The purpose of the products/services on horizon 1 is not only to pay the salaries and make money for the shareholders but also to finance horizon 2 and 3. The products/services of horizon 1 need a compromise of stability and innovation for optimization. The goal of the optimization is to ensure (or even improve) the market position. The successful products/services need to be improved (and often cost reduction is an important part of this improvement).

The products/services and the market in horizon 1 are well understood and relatively stable. Therefore it is possible to calculate business cases for innovations. Every innovation should have a short payback period and the payback forecast will often match the reality.

Horizon 2

The purpose of horizon 2 is to develop the products/services that will move to horizon 1 in a few years. The innovations of horizon 2 often need new organizational structures and processes. The business model is not yet validated and relevant users needs are still unknown. Therefore detailed long term planning doesn’t make much sense. A rough sketch of the key features and best guess for budget and time (e.g. one team with 8 developers for 6 months) are as accurate as it can get. The details are figured out during the development with short feedback cycles and intense market/customer contact.

For the products/services in horizon 2 there is a high confidence that they will be successful in the market. Therefore minimizing time-to-market is essential. The team should work full time on the product/service and must not be restrained be bureaucratic stage gate processes.

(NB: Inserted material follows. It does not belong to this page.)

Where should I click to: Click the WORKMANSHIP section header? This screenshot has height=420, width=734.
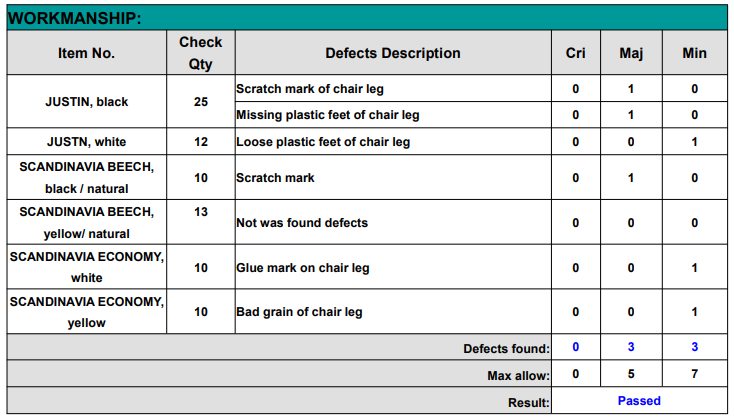point(367,18)
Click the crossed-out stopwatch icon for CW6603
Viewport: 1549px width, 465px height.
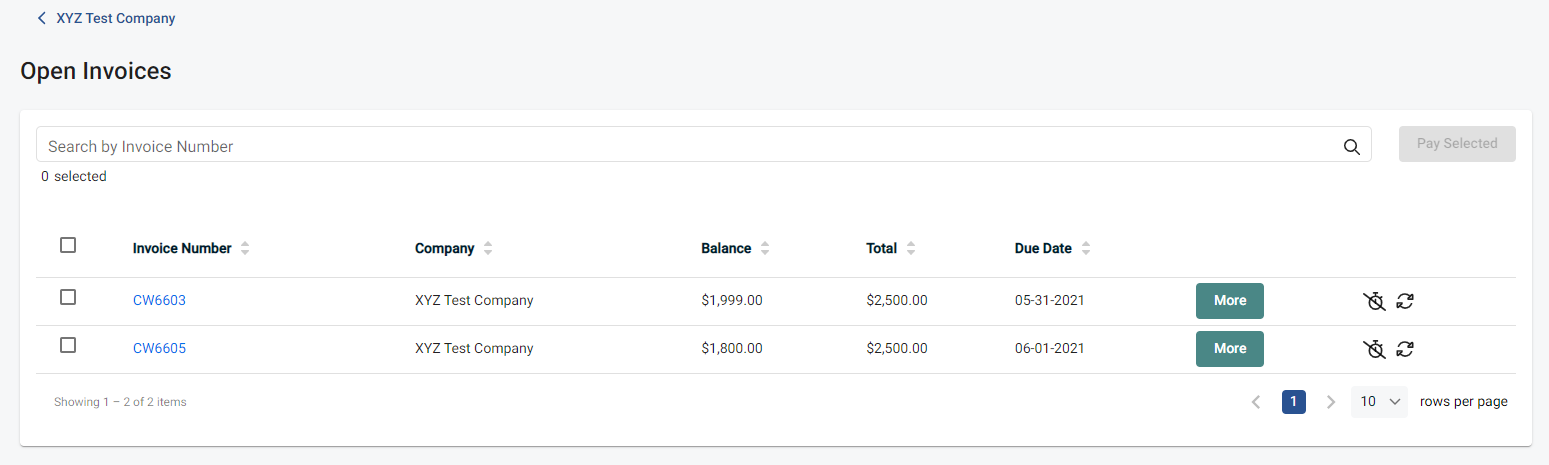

When horizon 1 and 2 are mixed, conflicts will arise and most times horizon 1 wins (since it makes the money). But also in an environment where horizon 2 is isolated from horizon 1 conflicts will occur, when horizon 2 products/services are developed and move to horizon 1. Therefore horizon 1 innovations need a powerful driver (e.g. CEO).

Example: Steve Jobs drove the first iPhone and then the iPad development.

Horizon 3

The purpose of horizon 3 is to obtain and secure options and validate business ideas. In horizon 3 most of the bad ideas should be eliminated and most of the options won’t be exercised.

MVPs, (Minimum Viable Products), prototypes and mockups are king. Often there is no real product development necessary in horizon 3. Within horizon 3 we need to accept that most of our attempts will fail. We need to embrace failure and need to minimize learning cycles.

Product Ownership

Every horizon needs another type of product ownership. According to the three types of product owners Eric may serve horizon 3 best, Jeff may be necessary to drive a horizon 2 innovation and Marty may be best suited for horizon 1 innovations.